The capital markets regulator Securities Exchange Board of India (Sebi) has announced via circular to launch on Thursday a corporate debt market development fund (CDMDF).
Sebi released a framework for this fund stating that this fund will comply with the guarantee scheme for corporate debt as notified by the finance ministry.
The circular states that corporate debt securities to be brought during market dislocation include listed money market instruments.
These are some of the instruments the fund will deal in during normal time.
Key constituents:
1. Low duration government securities
2. Treasury bills
3. Tri-party repo on G-Sec
4. Guaranteed corporate bond repo with maturity not exceeding 7 days.
The fund will be launched as a close-ended scheme with an initial tenure of 15 years (extendable) from the date of its initial closing date.
The Sebi also mentioned in the circular that the units of this fund will be subscribed by AMCs of mutual fund and specified debt-oriented mutual fund schemes.

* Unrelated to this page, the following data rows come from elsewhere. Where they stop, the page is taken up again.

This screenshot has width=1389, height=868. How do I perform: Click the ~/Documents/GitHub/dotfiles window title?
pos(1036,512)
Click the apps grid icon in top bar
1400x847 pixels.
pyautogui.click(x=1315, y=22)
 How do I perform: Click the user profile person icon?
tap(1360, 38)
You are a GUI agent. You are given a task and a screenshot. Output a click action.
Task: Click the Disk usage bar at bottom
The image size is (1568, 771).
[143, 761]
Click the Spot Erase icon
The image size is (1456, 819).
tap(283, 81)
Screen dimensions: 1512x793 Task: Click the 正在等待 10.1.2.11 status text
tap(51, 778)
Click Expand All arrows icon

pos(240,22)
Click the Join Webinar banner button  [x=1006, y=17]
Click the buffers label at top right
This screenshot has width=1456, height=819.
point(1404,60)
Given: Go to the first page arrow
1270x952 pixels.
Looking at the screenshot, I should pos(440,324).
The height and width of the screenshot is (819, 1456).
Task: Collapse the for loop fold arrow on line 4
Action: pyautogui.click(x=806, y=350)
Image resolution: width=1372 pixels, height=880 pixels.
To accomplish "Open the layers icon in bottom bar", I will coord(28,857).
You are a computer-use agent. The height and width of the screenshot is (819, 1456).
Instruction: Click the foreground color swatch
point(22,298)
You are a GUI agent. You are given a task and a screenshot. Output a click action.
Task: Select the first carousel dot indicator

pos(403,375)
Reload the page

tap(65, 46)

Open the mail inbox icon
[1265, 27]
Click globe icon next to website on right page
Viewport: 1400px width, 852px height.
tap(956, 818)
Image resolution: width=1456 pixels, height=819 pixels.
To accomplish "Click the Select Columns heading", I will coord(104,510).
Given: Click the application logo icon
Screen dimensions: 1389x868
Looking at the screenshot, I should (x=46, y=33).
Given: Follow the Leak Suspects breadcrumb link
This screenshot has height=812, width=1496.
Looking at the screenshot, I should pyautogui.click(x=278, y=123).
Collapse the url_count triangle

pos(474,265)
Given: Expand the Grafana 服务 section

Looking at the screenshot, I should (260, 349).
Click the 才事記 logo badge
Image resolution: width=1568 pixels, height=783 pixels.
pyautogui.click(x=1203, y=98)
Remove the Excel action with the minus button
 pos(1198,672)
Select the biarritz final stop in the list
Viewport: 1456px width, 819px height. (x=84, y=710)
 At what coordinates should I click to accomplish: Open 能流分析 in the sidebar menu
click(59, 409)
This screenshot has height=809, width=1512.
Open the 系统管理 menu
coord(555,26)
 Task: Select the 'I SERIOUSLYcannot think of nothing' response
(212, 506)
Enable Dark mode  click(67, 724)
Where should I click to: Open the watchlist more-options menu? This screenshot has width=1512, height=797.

The specified debt-oriented mutual funds schemes will invest 25 basis points of their assets under management in the units of CDMDF.
The markets regulator also prescribed the fees and expenses of the fund which will be as follows:
Fees and expenses:
A. During normal times: 0.15% + tax of the portfolio value charged on daily pro-rata basis.
B. During market stress: 0.20% + tax of the portfolio value charged on daily pro-rata basis.
The CDMDF will follow the fair pricing document while purchase of corporate debt securities during market dislocation, states the Sebi circular.
In a circular issued on Thursday, Sebi stated that this fund is constituted for purchase of investment grade securities to instil confidence amongst the participants in the corporate debt market during times of stress and to generally enhance secondary market liquidity by creating a permanent institutional framework for activation in times of market stress.